La mal llamada crisis económica se ha prolongado en Europa a lo largo de los seis últimos años. No todos los países de la Unión están afectados y los que lo están, no la sufren con igual intensidad. Sin embargo, si existe un factor común: la incertidumbre sobre el futuro de la Unión. Incluso los campeones del europeísmo, los alemanes, acumulan dudas crecientes sobre  la oportunidad de mantenerse unidos. Ya no es una crisis puramente económica, tampoco lo es política, al menos a nivel de la Unión al no existir tal unidad. Hablamos de una crisis de identidad si alguna vez la hubo, pero sobre todo de una crisis aguda de liderazgo.
Todos sabemos que sólo un liderazgo sólido puede salvar a Europa de un declive de consecuencias incalculables. Todos sabemos y prácticamente aceptamos que debe ser Alemania quien asuma ese reto, pero el problema reside en la forma en la que los alemanes están intentando ejercerlo que no es otra que la de un liderazgo estructural o lo que es lo mismo, la imposición de una interpretación del problema así como de su solución única e incontestable. Esta interpretación es de sobra conocida y se basa en el gasto incontrolado de los países periféricos de la Unión así como sus bajos niveles de competitividad. La solución también es sobradamente conocida: austeridad, austeridad y más austeridad combinada con reformas estructurales de gran calado.

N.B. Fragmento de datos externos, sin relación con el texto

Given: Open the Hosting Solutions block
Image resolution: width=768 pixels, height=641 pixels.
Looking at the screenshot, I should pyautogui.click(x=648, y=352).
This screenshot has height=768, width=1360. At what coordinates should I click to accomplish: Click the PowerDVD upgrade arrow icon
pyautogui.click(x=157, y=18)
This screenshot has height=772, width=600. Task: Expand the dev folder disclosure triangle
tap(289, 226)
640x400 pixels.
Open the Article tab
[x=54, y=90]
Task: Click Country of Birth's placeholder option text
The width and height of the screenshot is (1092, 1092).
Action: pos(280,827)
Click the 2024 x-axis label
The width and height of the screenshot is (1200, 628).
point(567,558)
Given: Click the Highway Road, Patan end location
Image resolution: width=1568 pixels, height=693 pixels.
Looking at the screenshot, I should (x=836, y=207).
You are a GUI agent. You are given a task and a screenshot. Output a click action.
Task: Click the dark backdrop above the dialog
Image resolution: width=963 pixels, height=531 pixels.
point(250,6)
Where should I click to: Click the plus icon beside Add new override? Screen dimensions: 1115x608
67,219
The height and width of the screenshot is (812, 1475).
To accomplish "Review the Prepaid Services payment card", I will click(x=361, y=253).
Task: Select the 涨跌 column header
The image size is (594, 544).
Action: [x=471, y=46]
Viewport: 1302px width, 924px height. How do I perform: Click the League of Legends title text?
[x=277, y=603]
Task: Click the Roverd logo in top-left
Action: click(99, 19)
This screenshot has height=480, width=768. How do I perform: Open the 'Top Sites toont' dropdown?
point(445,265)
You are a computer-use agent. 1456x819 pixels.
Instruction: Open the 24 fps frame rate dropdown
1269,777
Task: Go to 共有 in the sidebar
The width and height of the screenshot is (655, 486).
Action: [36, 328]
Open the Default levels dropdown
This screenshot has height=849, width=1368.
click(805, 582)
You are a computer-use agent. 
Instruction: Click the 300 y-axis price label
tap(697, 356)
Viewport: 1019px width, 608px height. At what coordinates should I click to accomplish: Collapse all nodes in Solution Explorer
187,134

Poco a poco, el modelo alemán se está imponiendo en una Unión que hasta ahora practicaba el anglosajón clásico.. El nuevo ordoliberalismo germano se basa en la presencia de un Estado fuerte que garantice una política presupuestaria equilibrada así como una baja deuda pública, huye de la inflación que debe ser controlada por un banco central y prefiere las exportaciones al consumo interno como motor de crecimiento.
La cuestión no radica en el desacierto de la interpretación que, aceptémoslo, es correcta, sino en las formas de imponerlo dentro de un marco de cooperación entre supuestamente iguales como es el caso de la Unión.  Una vez más, nos enfrentamos al fantasma de la unión política que nadie desea, pero sin ella será difícil aceptar los argumentos germanos sin caer en la tentación de percibir un “tercer intento”. Alemania debe descubrir de una vez por todas la sutil diferencia entre gestionar y liderar. Cuando lo haga, Europa comenzará a tener un horizonte y un nuevo muro habrá caído.

Posdata

Desayunar en las frescas mañanas de verano en Berlín siempre es un placer, pero lo fue aún más hacerlo en compañía de mi buena amiga y colega Astrid Moix, berlinesa de corazón.